Wednesday, March 24, 2010

What Can The Crowd Do?

Chapter VII What the crowd creates:
  • When done correctly, businesses using crowdsourcing (like istockphoto) can undercut their competitors at a mere fraction of the cost, while harboring a growing and enthusiastic community of people who share the same passions.These communities can provide the rewards of mentorship and making friends through similar interests rather than a shared workspace - which usually cannot be achieved at 'jobs'.
  • Those truly gifted with talents (such as good photographers) will always find jobs. Meanwhile, those declaring themselves as professionals now must compete with the crowd for the same assignments.
  • For a successful business to have a crowd and a community surrounding it, there needs to be a meaningful exchange of goods and experiences, or else the crowd will vanish.
An example of failure to recognize the limits of the crowd is the business model of current.com
  • The website designers overestimated the crowd's willingness to invest in video equipment and editing software to upload their own videos of citizens reporting the news.
  • The designers also underestimated the amount of interest that the crowd had in actually reporting the news and taping serious types of videos. (see youtube.com and search cats for proof by contraposition)
Tips on getting the crowd to work with you:
  • You need to draw them in by engaging them in part of the action. "Just because they show up once doesn't mean they'll show up over and over."
  • You need to accommodate a range of commitment levels when putting crowdsourcing to work. (newassignment.net e.g. counting cars, recording price of groceries and comparing them)

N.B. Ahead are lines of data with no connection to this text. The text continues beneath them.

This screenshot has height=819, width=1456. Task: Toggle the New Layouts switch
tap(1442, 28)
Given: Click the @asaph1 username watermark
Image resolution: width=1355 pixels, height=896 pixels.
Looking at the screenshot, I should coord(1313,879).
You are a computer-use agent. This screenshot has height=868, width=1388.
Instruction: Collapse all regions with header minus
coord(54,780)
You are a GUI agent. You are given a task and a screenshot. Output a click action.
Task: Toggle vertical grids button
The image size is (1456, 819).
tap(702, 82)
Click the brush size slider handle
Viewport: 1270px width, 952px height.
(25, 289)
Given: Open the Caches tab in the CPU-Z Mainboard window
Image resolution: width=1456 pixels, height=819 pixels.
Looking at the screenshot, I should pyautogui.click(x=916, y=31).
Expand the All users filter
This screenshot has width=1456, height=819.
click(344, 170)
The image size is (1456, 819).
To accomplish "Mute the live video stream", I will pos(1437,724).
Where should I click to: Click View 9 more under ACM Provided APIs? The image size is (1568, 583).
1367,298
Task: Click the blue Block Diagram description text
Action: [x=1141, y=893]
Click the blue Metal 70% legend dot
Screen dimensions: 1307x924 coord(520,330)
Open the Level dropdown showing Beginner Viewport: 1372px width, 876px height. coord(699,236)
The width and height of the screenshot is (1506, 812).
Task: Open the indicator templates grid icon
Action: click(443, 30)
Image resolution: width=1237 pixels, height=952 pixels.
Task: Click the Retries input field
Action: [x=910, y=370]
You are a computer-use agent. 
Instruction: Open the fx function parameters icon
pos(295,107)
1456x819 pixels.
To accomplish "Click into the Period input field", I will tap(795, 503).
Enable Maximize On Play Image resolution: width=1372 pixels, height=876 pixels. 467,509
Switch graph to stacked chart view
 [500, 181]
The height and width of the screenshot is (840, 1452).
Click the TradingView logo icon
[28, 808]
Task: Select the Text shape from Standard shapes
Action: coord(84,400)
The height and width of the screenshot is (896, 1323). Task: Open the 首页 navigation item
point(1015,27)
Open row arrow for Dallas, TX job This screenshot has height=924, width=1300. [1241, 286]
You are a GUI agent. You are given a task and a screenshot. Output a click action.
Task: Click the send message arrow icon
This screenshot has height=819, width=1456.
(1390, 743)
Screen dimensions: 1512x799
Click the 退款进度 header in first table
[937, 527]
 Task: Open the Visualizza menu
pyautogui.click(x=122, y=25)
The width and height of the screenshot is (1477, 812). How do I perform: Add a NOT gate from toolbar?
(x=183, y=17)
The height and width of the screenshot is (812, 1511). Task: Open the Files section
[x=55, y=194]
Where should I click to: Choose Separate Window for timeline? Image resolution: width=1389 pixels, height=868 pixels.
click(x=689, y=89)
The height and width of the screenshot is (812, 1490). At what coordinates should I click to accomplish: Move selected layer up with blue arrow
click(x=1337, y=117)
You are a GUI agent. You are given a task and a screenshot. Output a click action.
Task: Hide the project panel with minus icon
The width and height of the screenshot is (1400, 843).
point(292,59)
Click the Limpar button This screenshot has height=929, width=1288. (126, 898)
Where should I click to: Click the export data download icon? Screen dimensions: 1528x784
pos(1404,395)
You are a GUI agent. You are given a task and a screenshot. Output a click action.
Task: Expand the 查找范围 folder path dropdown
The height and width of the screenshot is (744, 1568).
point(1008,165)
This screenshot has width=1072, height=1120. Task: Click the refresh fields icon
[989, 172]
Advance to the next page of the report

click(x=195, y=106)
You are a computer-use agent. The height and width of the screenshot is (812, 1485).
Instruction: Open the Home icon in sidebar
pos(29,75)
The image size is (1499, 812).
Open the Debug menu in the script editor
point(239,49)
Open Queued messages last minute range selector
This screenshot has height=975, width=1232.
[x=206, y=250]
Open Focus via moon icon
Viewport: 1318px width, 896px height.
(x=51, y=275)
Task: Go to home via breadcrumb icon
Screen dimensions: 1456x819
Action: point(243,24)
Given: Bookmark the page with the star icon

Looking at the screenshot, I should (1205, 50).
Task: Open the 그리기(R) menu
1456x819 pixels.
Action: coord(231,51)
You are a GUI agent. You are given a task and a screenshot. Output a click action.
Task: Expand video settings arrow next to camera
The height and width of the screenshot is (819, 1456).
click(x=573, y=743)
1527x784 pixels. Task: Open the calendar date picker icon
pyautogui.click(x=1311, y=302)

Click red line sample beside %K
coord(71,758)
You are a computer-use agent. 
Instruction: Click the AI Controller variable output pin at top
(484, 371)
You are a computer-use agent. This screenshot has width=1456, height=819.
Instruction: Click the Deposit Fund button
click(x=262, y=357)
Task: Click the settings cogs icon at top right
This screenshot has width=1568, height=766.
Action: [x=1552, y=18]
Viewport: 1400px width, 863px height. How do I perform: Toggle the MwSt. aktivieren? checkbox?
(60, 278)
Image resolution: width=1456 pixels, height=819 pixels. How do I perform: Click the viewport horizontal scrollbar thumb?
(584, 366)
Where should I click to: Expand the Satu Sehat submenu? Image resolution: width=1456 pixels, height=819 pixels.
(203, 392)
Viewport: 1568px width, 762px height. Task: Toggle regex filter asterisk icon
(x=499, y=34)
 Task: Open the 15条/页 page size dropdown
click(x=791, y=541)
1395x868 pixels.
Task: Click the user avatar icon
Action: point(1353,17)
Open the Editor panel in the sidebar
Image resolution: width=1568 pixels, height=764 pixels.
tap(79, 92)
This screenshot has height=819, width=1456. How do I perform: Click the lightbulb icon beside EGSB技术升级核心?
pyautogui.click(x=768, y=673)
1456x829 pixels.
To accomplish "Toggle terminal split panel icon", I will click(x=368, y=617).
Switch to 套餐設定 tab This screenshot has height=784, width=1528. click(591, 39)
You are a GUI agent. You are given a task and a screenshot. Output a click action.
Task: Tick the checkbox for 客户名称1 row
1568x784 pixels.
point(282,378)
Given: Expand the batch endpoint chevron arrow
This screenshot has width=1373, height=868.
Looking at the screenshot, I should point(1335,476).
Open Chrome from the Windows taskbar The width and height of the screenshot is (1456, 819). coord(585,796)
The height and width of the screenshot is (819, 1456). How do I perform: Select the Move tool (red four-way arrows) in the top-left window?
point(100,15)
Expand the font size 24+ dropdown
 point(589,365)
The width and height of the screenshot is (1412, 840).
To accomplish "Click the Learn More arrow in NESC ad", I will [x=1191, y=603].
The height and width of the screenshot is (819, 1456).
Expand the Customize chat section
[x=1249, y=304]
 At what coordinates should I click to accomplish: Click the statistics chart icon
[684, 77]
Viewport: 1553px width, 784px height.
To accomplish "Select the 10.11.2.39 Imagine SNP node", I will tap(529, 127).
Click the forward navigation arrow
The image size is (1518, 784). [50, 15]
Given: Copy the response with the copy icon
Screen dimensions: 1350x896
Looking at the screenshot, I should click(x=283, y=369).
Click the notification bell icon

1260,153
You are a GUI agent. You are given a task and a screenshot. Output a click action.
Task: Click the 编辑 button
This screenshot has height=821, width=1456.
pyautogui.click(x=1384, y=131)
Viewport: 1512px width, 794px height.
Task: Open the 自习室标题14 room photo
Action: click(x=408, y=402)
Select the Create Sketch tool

Chapter VIII What the Crowd Thinks:
  • The crowd is its own best filter (American Idol, Youtube Ratings, sort by popularity/downloads)
  • 1:10:89 rule - for every 100 people on a given site, 1 will create something, 10 will vote on that creation, and 89 will consume the creation.
  • Amazon and eBay use rating systems and recommender systems to help sell stuff better
  • The crowd is large enough so that work can be split up such that users can contribute a minimal effort and complete tasks (like tagging photos on flickr)
  • Corollary: The crowd as a source of work means they tasks are infinitely* scalable yet still very responsive.
  • Note: The Great Digg Riot of 2007 and HD-DVD encryption key and the issue of trying to censor the crowd does not end well, sort of
*a turn of phrase

Also, Andrew Keen points out that the cult of the amateur will make us collectively dumber:
"we're diving headlong into an age of mass mediocrity in which the mob replaces experts and we all become collectively dumber." Additionally, Howe adds "Google, YouTube and Digg all constitute a form of mob rule, and as their importance increases, so does the mob's influence. But there is a fine line between mobocracy and democracy, and some tolerance of the former is generally required to achieve the latter."